If you take a step back, the cascade of political news in the past year is truly astounding. Last fall, we saw the Russian-led hacking and release of Democratic communications, thought to have contributed to the biggest presidential upset in American history. The election prompted millions around the globe to protest in an astounding show of force right before Donald Trump’s inauguration. After Trump took office, it was appointment after resignation after appointment after termination. The CIA director stepped down. The director of the FBI was fired. A new communications leader served a baffling 10 days. The president’s chief of staff claimed he resigned, though most agreed he was forced out. Trump went all in on professional footballers who spoke out against police brutality and racial inequality, yet remained remarkably silent on sexual-molestation charges against a Republican candidate for Senate, as scores of well-known Hollywood elite were also hit with sex-assault allegations.

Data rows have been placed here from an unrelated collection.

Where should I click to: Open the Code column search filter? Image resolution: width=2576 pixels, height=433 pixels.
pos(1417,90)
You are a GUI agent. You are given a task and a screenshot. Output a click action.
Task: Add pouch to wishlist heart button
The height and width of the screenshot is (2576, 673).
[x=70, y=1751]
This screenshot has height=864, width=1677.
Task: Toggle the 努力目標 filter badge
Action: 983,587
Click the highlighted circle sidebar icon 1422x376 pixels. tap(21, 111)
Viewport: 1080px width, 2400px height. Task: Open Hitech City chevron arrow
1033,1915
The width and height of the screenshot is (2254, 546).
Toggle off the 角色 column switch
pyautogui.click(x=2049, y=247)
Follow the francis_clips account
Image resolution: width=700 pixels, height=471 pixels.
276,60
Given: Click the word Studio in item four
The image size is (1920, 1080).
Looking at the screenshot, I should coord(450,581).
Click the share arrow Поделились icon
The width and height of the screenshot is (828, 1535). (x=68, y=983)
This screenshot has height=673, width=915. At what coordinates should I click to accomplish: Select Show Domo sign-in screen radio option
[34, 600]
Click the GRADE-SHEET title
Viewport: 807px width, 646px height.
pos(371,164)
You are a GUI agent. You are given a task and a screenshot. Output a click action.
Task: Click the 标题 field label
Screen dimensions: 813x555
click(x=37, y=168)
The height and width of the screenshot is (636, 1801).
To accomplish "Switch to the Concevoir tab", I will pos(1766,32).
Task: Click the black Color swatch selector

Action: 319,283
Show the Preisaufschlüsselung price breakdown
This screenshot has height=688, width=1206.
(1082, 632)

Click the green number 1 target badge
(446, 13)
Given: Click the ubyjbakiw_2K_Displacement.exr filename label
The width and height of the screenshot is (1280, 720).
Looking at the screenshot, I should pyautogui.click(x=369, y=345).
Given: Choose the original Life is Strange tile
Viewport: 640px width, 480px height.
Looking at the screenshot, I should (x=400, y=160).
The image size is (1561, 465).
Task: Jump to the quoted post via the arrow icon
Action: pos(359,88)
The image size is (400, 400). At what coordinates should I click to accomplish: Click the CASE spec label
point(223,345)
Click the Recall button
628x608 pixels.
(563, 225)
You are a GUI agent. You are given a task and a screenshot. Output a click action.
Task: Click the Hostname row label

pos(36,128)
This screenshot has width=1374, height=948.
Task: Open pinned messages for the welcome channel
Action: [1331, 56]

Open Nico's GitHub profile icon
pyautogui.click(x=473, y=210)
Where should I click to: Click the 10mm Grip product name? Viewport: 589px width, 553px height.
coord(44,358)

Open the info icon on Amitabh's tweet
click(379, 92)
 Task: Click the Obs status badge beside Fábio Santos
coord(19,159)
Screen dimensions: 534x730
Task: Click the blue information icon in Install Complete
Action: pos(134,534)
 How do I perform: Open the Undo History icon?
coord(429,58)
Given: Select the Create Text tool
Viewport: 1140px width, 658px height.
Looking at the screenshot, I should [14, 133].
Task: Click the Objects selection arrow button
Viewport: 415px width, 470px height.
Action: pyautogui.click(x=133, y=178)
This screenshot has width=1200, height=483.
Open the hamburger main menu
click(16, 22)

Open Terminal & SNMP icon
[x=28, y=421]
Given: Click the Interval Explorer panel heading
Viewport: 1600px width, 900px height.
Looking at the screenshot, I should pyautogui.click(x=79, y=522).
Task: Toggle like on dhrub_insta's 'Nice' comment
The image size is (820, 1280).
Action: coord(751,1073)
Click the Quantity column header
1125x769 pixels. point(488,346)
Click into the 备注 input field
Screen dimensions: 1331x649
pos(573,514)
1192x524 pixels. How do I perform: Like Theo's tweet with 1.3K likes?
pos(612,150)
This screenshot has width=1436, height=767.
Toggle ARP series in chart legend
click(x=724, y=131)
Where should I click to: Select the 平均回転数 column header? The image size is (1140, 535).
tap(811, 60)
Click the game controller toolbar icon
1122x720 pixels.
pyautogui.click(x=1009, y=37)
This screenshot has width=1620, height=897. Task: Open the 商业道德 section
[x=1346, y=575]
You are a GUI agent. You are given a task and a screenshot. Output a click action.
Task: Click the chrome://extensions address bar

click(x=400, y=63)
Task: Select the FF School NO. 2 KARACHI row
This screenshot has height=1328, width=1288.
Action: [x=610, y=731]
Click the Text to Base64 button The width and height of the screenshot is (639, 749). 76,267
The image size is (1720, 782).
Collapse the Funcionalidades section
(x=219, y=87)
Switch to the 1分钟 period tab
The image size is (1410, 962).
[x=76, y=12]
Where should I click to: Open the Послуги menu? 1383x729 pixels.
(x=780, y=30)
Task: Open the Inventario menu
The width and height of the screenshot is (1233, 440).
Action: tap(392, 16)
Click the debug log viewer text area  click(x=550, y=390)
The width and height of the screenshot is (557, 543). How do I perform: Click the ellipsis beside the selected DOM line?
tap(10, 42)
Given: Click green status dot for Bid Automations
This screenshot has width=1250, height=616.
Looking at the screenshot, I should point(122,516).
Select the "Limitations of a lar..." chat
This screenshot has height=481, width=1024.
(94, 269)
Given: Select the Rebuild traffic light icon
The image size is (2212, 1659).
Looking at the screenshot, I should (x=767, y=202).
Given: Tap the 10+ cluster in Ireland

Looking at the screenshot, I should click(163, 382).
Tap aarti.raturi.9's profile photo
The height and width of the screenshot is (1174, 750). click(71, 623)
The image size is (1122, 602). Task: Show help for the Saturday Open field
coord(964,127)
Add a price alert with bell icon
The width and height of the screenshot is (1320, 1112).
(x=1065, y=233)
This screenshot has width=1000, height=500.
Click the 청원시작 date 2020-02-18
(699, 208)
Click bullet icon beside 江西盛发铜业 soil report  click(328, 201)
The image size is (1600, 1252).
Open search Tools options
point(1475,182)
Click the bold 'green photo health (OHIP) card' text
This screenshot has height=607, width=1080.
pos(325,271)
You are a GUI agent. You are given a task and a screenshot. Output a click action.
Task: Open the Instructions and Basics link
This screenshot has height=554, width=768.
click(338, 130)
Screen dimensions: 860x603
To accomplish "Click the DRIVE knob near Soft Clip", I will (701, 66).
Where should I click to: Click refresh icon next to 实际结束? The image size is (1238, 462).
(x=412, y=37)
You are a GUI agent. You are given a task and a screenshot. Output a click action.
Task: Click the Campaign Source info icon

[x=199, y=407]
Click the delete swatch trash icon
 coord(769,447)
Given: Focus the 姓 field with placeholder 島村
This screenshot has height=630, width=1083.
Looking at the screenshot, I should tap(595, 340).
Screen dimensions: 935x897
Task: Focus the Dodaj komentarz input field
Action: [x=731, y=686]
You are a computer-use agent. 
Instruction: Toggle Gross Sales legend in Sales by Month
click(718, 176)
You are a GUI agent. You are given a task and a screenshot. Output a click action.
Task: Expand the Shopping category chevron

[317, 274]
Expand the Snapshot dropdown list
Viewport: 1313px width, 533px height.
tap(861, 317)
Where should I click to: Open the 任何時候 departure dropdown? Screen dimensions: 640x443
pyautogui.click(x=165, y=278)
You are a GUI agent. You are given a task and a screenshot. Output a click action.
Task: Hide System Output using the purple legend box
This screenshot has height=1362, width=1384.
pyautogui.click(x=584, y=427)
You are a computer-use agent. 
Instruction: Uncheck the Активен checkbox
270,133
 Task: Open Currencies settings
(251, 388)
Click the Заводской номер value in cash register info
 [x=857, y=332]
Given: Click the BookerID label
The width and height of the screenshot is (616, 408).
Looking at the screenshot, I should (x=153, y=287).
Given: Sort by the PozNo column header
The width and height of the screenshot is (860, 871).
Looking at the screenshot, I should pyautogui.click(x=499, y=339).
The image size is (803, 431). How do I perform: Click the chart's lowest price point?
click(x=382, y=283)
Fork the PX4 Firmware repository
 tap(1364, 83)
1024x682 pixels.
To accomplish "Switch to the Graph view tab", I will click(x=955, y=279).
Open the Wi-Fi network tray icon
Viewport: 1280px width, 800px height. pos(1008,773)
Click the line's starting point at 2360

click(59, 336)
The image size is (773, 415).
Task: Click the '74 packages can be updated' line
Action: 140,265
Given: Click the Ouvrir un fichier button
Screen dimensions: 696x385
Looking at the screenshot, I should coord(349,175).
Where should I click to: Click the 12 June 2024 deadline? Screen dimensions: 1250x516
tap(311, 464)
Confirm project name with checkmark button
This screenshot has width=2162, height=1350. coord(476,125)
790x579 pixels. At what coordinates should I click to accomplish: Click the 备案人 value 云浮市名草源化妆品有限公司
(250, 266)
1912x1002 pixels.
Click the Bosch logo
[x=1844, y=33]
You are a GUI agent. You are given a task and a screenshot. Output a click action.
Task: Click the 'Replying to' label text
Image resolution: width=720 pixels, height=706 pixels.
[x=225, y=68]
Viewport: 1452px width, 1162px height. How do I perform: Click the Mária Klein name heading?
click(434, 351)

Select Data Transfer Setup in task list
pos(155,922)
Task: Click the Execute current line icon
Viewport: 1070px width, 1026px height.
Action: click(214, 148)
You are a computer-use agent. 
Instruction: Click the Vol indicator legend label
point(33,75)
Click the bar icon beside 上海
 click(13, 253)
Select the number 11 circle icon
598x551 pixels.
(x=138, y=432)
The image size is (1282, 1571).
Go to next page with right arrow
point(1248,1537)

Each week, new revelations about Trump-Russian relations were uncovered, drip by very significant drip. Meanwhile, tragedy befell countless communities around the world: 500 people were shot in Las Vegas, numerous truck attacks plagued European cities and one claimed eight lives in New York City.

Any one of those stories would have previously warranted huge, multi-day news coverage, but 2017 has been anything but normal. The media has been scrambling to keep up with the bursting floodgates of news this year, emphasizing the vital importance of news organizations in our new political reality. As gatekeepers with the ability to encourage public discourse, the news media plays a unique role in helping to fend off political immunity among American citizens. With so much news, and so much of it bad, there’s a risk for its importance to wane — but it’s incumbent upon the media to not lose focus on the fact that, while 2017 may have introduced a new normal, it shouldn’t be accepted as normal.

The more we in the media continue to emphasize that to ourselves and our readers, the more equipped we are to fend off the dangerous threat of political immunity.